Given a media vehicle was bombed by the Israelis and the journalist was killed, what’s notable about the caption is how incidental it is. The caption reads:
People surround a car in which a journalist was killed during an Israeli air strike in Gaza City, Gaza on July 9, 2014. Due to recent escalation in the region, the Israeli army started new deployments at the border with the Gaza Strip. In the past three weeks more than 130 rockets where reportedly fired from Gaza into Israel.
Identified as just a car, the reference to the occupant as a journalist is primarily factual, largely subordinated to the information about military escalation and the quantification of the missile war.
If, according to the famous Gil Scott-Heron phrase, “the revolution will not be televised,” the routine evisceration of the men and women we depend on for the televising almost suggests the phrase might be true. Most disturbingly, journalists have become targets in that many places for that long now (like the story’s the air strike) that their vulnerability, and ultimately their fungibility has ceased to even be noteworthy. If there’s poignancy here, it comes from the stirring of memories that those letters used to mean something.

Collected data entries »
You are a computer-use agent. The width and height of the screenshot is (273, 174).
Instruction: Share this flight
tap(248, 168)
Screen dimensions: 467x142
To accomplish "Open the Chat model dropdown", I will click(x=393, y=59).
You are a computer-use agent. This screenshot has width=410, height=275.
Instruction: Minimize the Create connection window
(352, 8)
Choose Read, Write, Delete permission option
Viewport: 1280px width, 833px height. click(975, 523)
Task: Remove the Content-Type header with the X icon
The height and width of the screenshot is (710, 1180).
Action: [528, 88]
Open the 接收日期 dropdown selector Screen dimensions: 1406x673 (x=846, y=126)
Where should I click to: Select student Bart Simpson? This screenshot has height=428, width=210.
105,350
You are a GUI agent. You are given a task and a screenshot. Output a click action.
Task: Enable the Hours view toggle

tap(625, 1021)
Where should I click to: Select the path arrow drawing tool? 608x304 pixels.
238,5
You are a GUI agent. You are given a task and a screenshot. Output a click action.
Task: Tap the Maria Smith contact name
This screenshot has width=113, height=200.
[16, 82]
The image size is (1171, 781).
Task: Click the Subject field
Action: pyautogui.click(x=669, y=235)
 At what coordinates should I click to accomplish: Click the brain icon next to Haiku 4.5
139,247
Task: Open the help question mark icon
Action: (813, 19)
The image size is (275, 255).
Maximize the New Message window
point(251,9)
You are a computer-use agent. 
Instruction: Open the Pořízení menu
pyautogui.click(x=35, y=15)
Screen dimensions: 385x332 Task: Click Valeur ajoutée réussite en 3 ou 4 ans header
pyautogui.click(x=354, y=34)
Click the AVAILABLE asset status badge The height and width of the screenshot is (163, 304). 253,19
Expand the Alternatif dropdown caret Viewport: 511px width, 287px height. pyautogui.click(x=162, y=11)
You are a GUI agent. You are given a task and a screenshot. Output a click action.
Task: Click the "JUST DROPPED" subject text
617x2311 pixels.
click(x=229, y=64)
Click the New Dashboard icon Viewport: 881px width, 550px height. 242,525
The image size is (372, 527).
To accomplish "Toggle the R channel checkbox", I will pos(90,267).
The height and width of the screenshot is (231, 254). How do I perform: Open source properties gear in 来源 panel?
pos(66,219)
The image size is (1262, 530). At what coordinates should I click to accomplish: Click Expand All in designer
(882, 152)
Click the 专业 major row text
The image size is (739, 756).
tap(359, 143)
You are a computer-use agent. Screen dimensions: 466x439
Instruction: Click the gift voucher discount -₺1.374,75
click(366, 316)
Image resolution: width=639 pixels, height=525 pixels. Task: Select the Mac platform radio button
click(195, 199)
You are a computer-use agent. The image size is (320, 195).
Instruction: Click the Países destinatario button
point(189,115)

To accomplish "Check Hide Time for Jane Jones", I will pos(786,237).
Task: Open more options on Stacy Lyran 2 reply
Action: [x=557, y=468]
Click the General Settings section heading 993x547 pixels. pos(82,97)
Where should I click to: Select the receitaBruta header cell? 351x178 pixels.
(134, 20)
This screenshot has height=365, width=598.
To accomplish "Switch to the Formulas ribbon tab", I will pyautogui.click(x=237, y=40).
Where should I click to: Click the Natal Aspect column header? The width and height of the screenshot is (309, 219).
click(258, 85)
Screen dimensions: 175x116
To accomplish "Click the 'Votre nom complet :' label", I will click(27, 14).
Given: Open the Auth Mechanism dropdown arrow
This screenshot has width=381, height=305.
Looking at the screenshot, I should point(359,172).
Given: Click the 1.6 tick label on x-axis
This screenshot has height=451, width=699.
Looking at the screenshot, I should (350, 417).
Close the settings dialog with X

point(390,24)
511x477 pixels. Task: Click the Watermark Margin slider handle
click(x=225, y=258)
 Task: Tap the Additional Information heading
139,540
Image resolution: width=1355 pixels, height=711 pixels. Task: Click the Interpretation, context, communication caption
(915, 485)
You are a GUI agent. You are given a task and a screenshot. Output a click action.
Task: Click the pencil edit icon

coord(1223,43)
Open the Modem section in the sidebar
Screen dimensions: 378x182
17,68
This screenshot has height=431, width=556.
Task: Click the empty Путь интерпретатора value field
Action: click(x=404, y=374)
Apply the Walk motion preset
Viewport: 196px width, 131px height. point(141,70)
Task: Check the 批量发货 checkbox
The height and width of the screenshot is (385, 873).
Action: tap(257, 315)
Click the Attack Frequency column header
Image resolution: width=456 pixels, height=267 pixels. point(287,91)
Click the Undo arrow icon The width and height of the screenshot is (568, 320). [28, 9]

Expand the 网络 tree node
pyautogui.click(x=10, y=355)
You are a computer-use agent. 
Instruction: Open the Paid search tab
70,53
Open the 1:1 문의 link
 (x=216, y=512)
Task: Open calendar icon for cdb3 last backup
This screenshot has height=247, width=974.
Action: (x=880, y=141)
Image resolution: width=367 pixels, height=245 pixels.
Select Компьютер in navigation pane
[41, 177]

Problem set »
A - In the caption commentary, what date does the quoted caption give for the air strike?
B - Do these statements agree with the caption commentary? (i) The caption says the Israeli army began new deployments at the border with the Gaza Strip. (ii) The caption reports that more than 200 rockets were fired from Gaza into Israel. (iii) The commentary calls the caption's reference to the occupant as a journalist mainly emotional. Answer yes or no for each, quoting the deciding words.
C - Carry on the caption commentary from its last sentence.

Results of the exercise »
A - July 9, 2014.

B -
(i) Yes: "the Israeli army started new deployments at the border with the Gaza Strip"
(ii) No: "In the past three weeks more than 130 rockets"
(iii) No: "the reference to the occupant as a journalist is primarily factual"

C -
Can we at least agree that skipping past a photo like this in the daily Israel/Gaza war package is a moral symptom? God forbid that a photo like this, in spite of the intractability of modern warfare, should simply become ironic. Even if the journalist hadn’t been harmed, the violation of a clearly marked journalist’s vehicle should be recognized clearly and immediately as blasphemy — and an international incident. People and governments around the world should boldly register protest, and be subject to the same. So another journalist is silenced. It’s like a car was bombed that somehow had five red strips taped on its hood.